First Love
Some of the best times of my early life were spent on my father's old farm in a small town in Northern Michigan called Curtisville. The town consisted of small family farms and national forests, and our closest neighbor was a half mile away. Our house was the last one on a long road that wound past us into the forest.
I was the youngest in our family, and my older brothers and sisters—blood, adopted, and foster—would love to come up and help bring in the hay, then camp and party down by the river. The Murguleskis were a family who lived up the road and around a corner, about 1½ miles from us.
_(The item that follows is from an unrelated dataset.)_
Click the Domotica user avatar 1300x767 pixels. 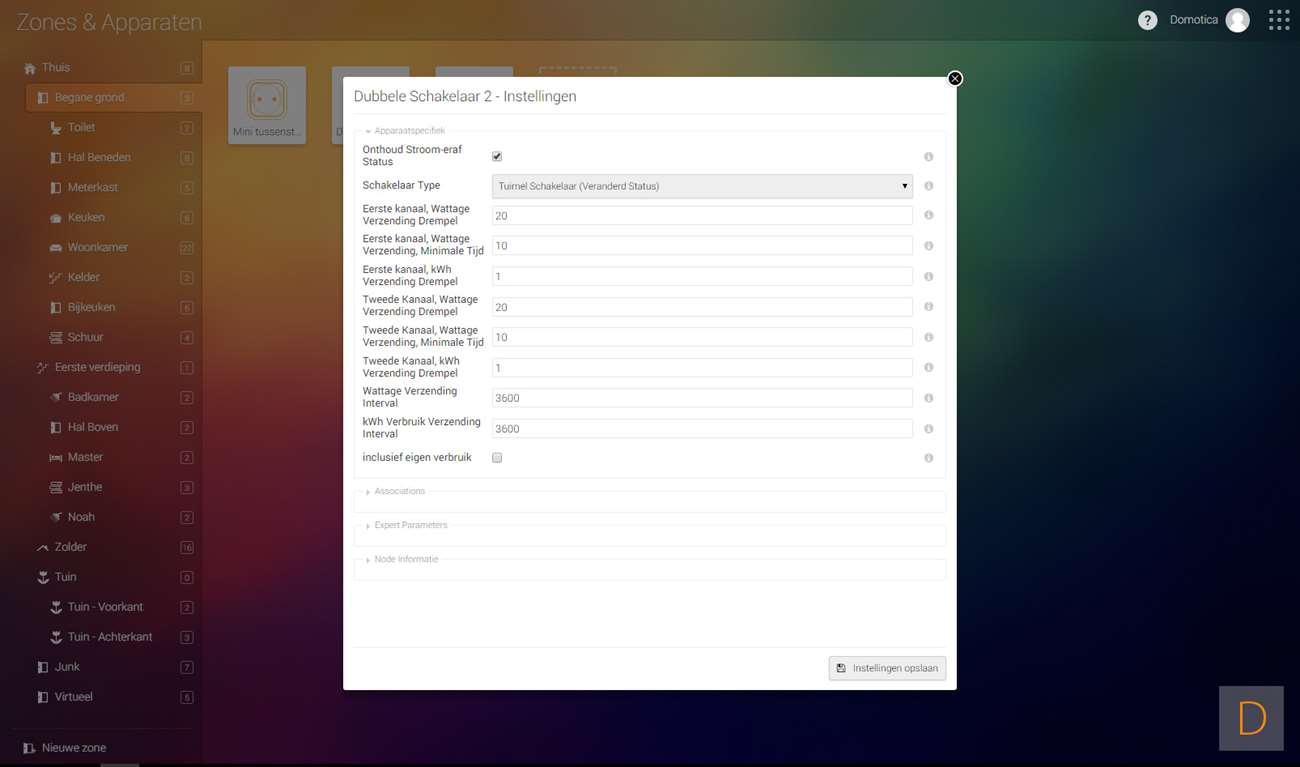pos(1237,20)
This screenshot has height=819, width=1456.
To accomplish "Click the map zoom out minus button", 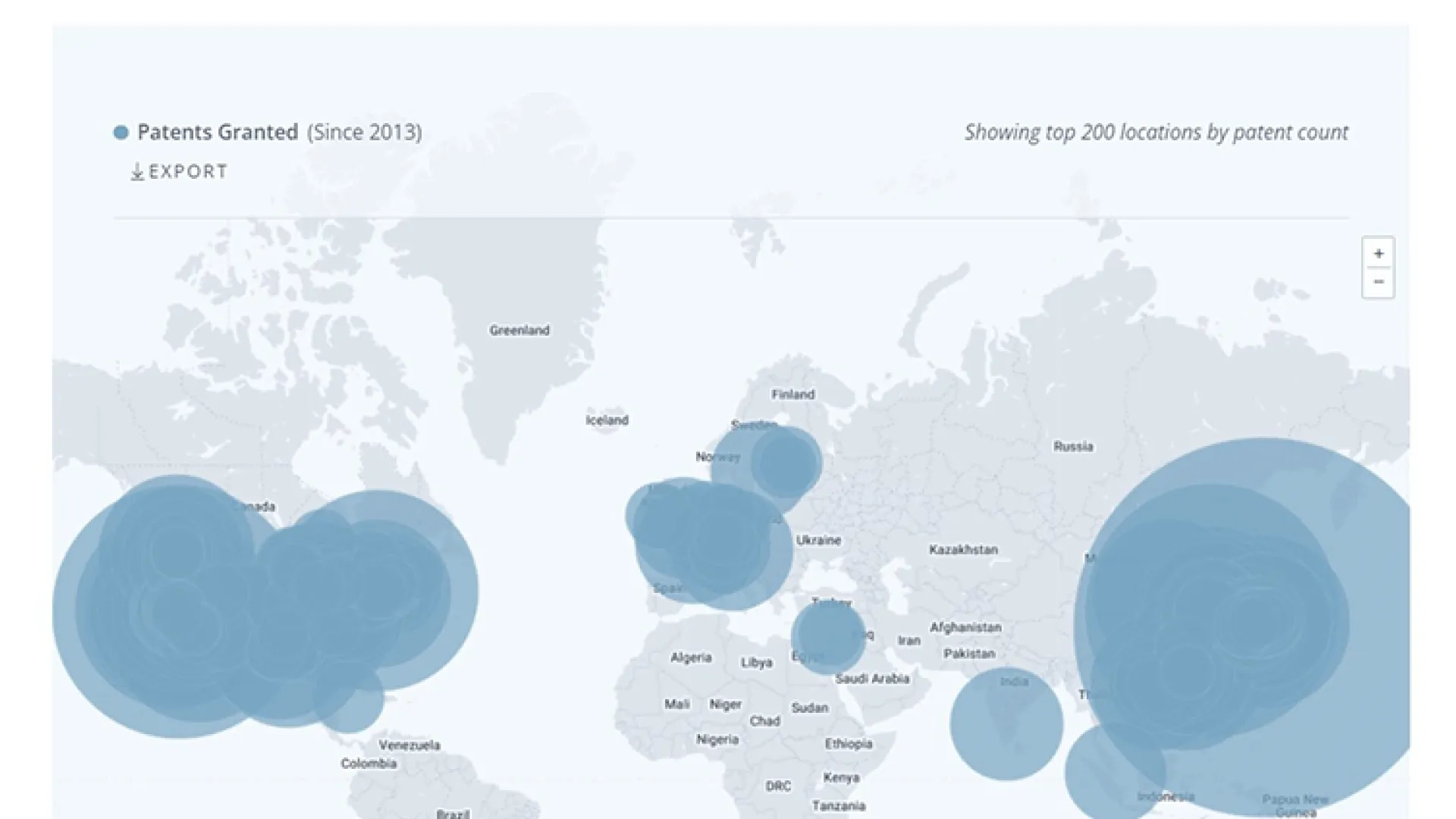I will pos(1378,282).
They had three daughters, and the youngest, named Suzy, was my age. The girls used to hang out with us at home and down by the river. My adopted brother, John, whom we referred to as Thompson, dated the oldest of the sisters. Sometimes, Thompson became the butt of the jokes because he acted so wild, but he loved the attention. I had another foster brother named Darcy, who was a year older than me. He dated the middle Murguleski daughter, while I, at age 11, went out with the youngest girl, Suzy.
Suzy was cute, with blue eyes and what we used to call dishwater blonde hair. She was somewhat of a tomboy, which was pretty normal for a ten-year-old country girl. I loved Suzy and shared some of my hippie music with her, fantasizing about us being together. The most we ever did was kissing under a blanket on a date. She was stronger than me—at least her legs were. We had one bicycle, and I tried to ride her around, but I couldn't. So, she rode me around instead. I remember one night when she was riding me on the bike in the dark, and a dog started chasing us. We were petrified, even though it was just a little dog from the farmhouse down the road. We fell over and landed in a ditch before walking the bike back to my place. As a side note, a few years later, my adopted brother Paul's Great Dane killed that little dog.
Suzy and I did cool things like catching frogs and picking berries. It was only a part-time relationship because I only saw her when I got to go up north, but I had that sweaty-palmed feeling of young love for her. One time, while I was in Detroit, I bought her a pretty blue ring. The next time I went up north, I gave it to her, but I could see that a lot of the magic we had shared had become as distant as we were in the winter. Once, she wrote me a love letter. I should have treasured it, right? Well, when I saw the letter, I discovered that she couldn't spell at all. That was a total turnoff for me and pretty much sealed the fate of our friendship. I think back on that now and realize how elitist it was, but that’s how my ten-year-old self felt. We drifted apart after that.
Suzy was Polish and lived in a part of Detroit called Hamtramck. When I was 16, my sister Margaret worked as a waitress at the Clock restaurant in Pole Town. The Clock was similar to a Denny's. My sister Margaret got me a job there as a busboy. One day, I saw Suzy in the restaurant with her mother. My sister told them that I worked there, and they gave me a courteous hello, but the magic had gone.